Now, a team led by Harvard Medical School biochemists has determined sigma-1’s atomic structure, offering explanations for some of its mysteries and opening the door to examining its potential as a drug target.
“We know this receptor is important. It’s very highly conserved evolutionarily across vertebrates; it’s involved in human disease; it has pharmacological cross-reactivity against a lot of known drugs. But it’s been a black box,” said Andrew Kruse, assistant professor of biological chemistry and molecular pharmacology at HMS and senior author of the study, published April 4 in Nature.

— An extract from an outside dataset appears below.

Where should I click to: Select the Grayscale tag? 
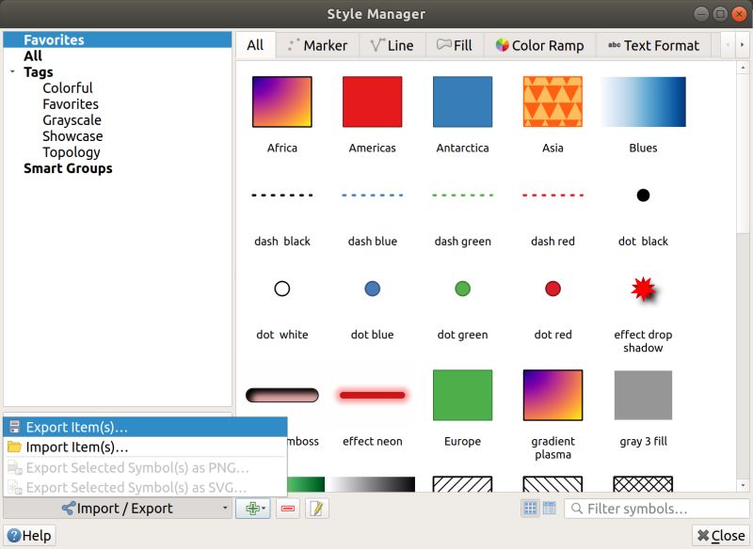(x=72, y=119)
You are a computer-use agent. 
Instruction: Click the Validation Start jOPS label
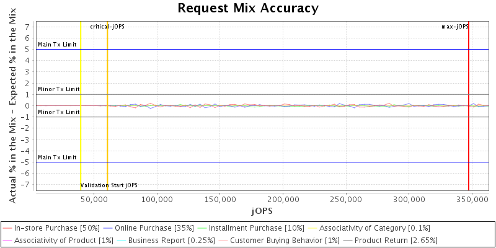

“Having the structure not only explains a lot of the older pharmacology literature, it also allows us to design much more intelligent experiments to figure out how sigma-1 works at a basic level and potentially exploit it for clinical applications,” he said.
Sigma-1 was discovered 40 years ago. As its documented roles in pharmacology grew more bizarre and its connections to human disease strengthened, understanding its structure became more pressing. But studying receptors like sigma-1 that live in oily, water-repelling cell membranes is challenging.
The team solved the problem by using a special technique called lipidic cubic phase crystallography, which allowed them to crystallize sigma-1 while it was embedded in a membrane mimicking its natural environment. The technique is popular for studying G protein-coupled receptors, a focus of Kruse’s lab, and is being adopted more widely, he said.
“We’re used to working with proteins that aren’t accommodating,” Kruse explained.